7 février 2022 1 07 /02 /février /2022 11:21

  La Saône.

 

 

   Nous venions de passer plusieurs jours à parler, nous avions été nombreux réunis dans une même grande pièce. Il y avait eu beaucoup de paroles, et très peu de silence, cependant un certain contact s’était établi entre les participants. Certains l’avaient ressentis et d’autres pas du tout ; c’était un mélange d’affection réelle, et de préoccupation de soi-même pour quelques-uns.

       

    A présent nous attendions le train pour le retour, nous étions en avance, aussi nous sortions de la gare sur une petite place, celle-ci était à l’opposée de la place principale qui donnait sur la ville et sur son bruit.

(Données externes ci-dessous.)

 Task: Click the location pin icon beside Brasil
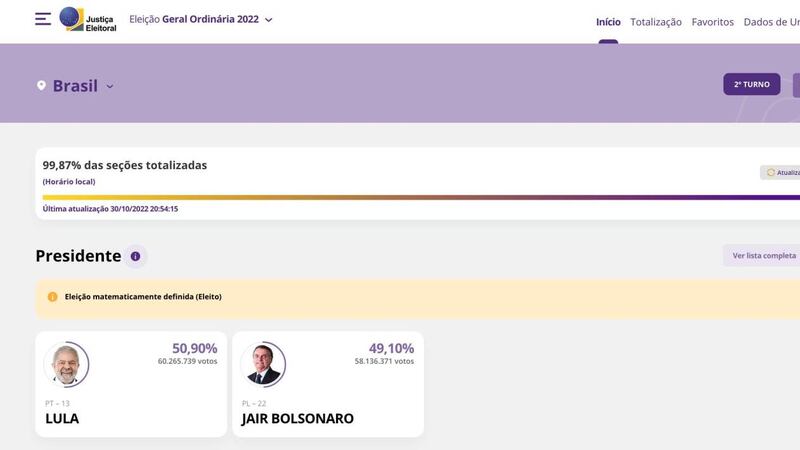click(x=41, y=86)
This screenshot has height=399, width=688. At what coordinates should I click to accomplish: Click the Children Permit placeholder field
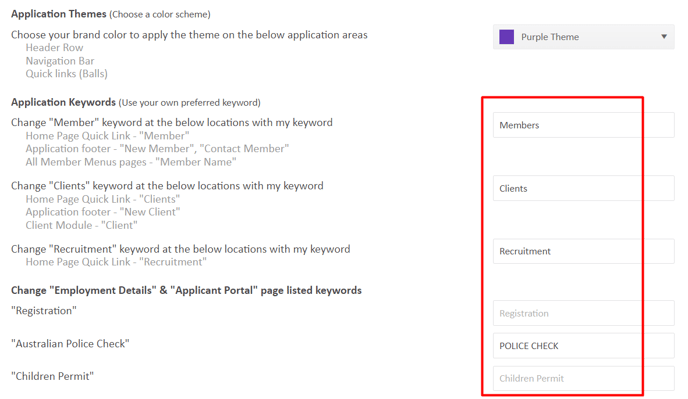click(584, 378)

    Cette petite place était sans voiture et le vacarme de la ville semblait bien lointain, une certaine douceur, une tranquillité émanait de cet endroit. Il faisait assez beau et une douce chaleur était présente, ayant le temps, nous nous attablâmes à une terrasse et commandions une glace pour nous rafraîchir. Sur l’esplanade il y avait un groupe de jeunes sportifs qui jouaient à un jeu assez rare ; chacun était monté sur des rollers et muni d’un long « bâton », ils cherchaient à manipuler un galet posé au sol. Le jeu consisté à marquer des points en envoyant le galet dans une sorte de but. Il était plaisant de voir ces personnes, leurs déplacements étaient relativement fluides et ils occupaient la plus grande partie de la petite place. Parfois un voyageur muni de ses bagages, passait et traversait par inadvertance en plein milieu du jeu et des intervenants ; le spectacle était assez cocasse. Certains joueurs répétaient à part des mouvements d’arrêts de courses, ils s'entraînaient ainsi devant tout le monde.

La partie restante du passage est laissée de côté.